Instructions for the task:
Your task is to quote the records from their first line through the line containing "drupalcampnyc (56, 966)", with nothing added or left out.

*** Opening of Data to process ***

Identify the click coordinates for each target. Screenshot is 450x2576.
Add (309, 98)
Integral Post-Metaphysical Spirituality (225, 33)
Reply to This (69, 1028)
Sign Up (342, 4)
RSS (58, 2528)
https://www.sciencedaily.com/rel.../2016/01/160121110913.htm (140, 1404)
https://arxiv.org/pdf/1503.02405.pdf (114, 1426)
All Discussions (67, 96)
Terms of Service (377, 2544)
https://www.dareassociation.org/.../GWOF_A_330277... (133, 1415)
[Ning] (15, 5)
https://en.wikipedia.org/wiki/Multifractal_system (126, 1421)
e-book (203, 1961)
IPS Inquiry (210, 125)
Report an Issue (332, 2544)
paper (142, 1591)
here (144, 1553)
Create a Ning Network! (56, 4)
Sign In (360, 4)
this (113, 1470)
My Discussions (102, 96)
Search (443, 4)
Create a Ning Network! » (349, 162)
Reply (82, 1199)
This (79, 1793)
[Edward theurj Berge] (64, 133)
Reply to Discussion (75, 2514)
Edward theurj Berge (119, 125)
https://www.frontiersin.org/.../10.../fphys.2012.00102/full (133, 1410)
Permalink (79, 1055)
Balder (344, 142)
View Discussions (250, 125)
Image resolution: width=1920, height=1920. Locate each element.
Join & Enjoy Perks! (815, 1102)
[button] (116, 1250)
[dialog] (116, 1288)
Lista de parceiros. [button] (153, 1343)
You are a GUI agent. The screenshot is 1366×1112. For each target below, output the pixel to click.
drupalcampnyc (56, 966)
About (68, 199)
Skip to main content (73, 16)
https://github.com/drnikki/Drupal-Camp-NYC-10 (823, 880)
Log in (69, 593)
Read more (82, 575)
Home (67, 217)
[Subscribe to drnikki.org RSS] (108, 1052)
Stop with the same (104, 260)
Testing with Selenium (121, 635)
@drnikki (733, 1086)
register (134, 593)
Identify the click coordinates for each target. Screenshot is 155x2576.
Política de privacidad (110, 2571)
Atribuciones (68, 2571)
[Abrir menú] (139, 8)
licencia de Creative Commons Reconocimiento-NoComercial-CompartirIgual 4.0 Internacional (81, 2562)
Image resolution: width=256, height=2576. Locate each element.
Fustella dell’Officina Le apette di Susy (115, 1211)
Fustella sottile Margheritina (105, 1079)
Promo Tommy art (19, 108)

*** Close of Data to process ***

Task result:
Identify the click coordinates for each target. Screenshot is 450x2576.
Add (309, 98)
Integral Post-Metaphysical Spirituality (225, 33)
Reply to This (69, 1028)
Sign Up (342, 4)
RSS (58, 2528)
https://www.sciencedaily.com/rel.../2016/01/160121110913.htm (140, 1404)
https://arxiv.org/pdf/1503.02405.pdf (114, 1426)
All Discussions (67, 96)
Terms of Service (377, 2544)
https://www.dareassociation.org/.../GWOF_A_330277... (133, 1415)
[Ning] (15, 5)
https://en.wikipedia.org/wiki/Multifractal_system (126, 1421)
e-book (203, 1961)
IPS Inquiry (210, 125)
Report an Issue (332, 2544)
paper (142, 1591)
here (144, 1553)
Create a Ning Network! (56, 4)
Sign In (360, 4)
this (113, 1470)
My Discussions (102, 96)
Search (443, 4)
Create a Ning Network! » (349, 162)
Reply (82, 1199)
This (79, 1793)
[Edward theurj Berge] (64, 133)
Reply to Discussion (75, 2514)
Edward theurj Berge (119, 125)
https://www.frontiersin.org/.../10.../fphys.2012.00102/full (133, 1410)
Permalink (79, 1055)
Balder (344, 142)
View Discussions (250, 125)
Image resolution: width=1920, height=1920. Locate each element.
Join & Enjoy Perks! (815, 1102)
[button] (116, 1250)
[dialog] (116, 1288)
Lista de parceiros. [button] (153, 1343)
You are a GUI agent. The screenshot is 1366×1112. For each target below, output the pixel to click.
drupalcampnyc (56, 966)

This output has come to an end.